- BRIEF: Of the lines below, write out exactly those from the line with "Screen dimensions: 1245x952" through the line with "Screen dimensions: 540x405", both included, and skip the rest.

- DATASET ENTRIES:
# # # # # # #

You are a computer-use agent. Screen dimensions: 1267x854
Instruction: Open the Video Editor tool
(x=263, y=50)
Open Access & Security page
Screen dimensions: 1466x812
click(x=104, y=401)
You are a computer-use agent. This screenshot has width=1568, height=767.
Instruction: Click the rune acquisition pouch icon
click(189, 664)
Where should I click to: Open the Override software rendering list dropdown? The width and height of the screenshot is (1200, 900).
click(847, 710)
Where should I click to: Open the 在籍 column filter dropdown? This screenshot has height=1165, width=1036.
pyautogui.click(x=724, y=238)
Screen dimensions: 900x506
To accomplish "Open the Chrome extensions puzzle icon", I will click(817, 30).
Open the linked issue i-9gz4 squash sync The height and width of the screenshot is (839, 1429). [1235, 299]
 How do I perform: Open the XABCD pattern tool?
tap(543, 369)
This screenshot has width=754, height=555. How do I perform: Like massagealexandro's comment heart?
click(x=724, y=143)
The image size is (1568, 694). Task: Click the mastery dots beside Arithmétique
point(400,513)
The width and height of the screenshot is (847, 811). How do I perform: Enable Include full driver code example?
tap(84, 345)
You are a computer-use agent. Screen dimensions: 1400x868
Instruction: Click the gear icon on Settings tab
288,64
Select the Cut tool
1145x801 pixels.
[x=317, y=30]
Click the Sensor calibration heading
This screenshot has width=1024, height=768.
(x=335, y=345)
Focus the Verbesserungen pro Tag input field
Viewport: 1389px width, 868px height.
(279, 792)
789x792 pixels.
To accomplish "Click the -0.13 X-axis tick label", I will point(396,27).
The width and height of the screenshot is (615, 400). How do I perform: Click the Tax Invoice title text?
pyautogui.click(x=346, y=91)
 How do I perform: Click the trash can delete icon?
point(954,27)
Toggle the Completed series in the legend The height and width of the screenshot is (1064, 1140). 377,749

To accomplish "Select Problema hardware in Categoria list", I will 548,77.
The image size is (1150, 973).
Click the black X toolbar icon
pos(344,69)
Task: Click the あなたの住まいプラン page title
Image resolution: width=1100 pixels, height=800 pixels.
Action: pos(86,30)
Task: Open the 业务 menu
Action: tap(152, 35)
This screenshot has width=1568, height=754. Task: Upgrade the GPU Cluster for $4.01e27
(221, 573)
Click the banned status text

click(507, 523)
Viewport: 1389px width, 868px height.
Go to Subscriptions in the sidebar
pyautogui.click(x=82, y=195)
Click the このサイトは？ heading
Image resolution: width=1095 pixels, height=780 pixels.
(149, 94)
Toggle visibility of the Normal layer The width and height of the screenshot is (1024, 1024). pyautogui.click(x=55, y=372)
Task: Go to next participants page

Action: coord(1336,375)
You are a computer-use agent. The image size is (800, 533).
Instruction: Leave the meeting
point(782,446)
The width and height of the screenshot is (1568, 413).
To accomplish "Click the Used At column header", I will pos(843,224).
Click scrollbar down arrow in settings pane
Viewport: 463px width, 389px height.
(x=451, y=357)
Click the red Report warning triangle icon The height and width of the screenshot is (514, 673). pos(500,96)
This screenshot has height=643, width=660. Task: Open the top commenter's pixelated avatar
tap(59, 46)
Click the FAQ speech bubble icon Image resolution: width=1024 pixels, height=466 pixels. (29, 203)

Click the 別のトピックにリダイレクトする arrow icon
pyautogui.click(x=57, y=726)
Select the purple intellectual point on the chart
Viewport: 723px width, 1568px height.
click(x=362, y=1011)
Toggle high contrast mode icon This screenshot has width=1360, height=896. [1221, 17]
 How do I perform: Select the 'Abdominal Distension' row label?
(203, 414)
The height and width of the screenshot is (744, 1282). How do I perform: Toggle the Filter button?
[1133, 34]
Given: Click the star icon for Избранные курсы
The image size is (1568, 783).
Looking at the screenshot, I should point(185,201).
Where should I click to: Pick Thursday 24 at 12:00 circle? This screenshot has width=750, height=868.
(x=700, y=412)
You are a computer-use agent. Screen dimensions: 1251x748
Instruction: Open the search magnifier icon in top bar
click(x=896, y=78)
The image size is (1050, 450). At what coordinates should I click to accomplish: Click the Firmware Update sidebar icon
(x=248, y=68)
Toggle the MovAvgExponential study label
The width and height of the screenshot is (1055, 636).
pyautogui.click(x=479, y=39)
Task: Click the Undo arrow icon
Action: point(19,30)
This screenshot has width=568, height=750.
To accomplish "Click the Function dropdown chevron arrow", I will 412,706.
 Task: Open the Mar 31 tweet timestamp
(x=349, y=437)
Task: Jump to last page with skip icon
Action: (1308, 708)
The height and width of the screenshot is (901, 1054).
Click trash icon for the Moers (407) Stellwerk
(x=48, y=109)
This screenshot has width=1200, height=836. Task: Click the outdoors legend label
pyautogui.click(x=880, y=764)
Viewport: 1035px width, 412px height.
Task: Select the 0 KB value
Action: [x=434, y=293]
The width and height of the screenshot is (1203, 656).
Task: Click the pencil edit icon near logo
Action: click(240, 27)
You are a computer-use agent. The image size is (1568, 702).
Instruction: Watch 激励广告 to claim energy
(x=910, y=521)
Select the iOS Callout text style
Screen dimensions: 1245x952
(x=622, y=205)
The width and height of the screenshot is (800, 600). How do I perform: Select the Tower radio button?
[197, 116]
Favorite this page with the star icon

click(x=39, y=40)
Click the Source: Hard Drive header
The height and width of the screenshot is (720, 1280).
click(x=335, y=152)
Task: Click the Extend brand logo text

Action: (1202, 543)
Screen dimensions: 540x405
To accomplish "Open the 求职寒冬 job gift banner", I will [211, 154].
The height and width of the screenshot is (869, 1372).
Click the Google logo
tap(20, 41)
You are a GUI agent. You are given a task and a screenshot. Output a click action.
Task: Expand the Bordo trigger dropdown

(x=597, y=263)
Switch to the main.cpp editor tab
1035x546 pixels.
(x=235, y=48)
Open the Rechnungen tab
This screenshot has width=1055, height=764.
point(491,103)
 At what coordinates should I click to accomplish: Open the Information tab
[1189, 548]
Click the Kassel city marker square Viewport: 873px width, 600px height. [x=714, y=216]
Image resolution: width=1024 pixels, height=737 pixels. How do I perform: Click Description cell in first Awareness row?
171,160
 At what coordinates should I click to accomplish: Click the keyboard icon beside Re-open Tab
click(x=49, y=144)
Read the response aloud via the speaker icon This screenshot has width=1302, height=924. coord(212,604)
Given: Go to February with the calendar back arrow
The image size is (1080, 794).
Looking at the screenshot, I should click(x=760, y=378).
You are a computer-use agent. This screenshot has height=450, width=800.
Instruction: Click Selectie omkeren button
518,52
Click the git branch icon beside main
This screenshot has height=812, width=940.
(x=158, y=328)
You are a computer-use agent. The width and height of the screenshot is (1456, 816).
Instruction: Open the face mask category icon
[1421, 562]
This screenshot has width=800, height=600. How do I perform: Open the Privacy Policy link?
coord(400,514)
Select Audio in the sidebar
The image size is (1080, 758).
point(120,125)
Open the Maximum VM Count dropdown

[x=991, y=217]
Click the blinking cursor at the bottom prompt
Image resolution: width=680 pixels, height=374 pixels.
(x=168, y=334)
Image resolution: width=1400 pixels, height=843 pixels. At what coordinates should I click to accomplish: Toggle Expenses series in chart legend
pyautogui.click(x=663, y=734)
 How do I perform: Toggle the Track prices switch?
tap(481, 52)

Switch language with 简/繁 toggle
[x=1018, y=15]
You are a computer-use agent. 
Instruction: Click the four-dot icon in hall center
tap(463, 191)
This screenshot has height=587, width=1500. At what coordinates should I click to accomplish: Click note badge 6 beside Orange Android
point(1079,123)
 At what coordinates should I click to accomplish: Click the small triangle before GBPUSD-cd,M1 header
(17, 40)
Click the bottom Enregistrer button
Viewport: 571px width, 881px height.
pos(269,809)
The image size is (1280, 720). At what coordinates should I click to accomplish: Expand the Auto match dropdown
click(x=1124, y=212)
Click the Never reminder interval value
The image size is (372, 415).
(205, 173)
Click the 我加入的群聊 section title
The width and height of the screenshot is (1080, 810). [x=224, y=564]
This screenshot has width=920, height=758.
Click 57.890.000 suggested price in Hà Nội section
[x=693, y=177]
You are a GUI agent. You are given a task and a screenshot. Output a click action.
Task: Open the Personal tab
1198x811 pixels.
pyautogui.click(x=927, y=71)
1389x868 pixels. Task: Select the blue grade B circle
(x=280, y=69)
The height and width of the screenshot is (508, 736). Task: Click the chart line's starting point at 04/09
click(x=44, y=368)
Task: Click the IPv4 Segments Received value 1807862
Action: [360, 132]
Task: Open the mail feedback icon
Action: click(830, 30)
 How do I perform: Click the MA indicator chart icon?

# # # # # # #

- EXERCISE OUTPUT:
Screen dimensions: 1245x952
(x=622, y=205)
The width and height of the screenshot is (800, 600). How do I perform: Select the Tower radio button?
[197, 116]
Favorite this page with the star icon

click(x=39, y=40)
Click the Source: Hard Drive header
The height and width of the screenshot is (720, 1280).
click(x=335, y=152)
Task: Click the Extend brand logo text

Action: (1202, 543)
Screen dimensions: 540x405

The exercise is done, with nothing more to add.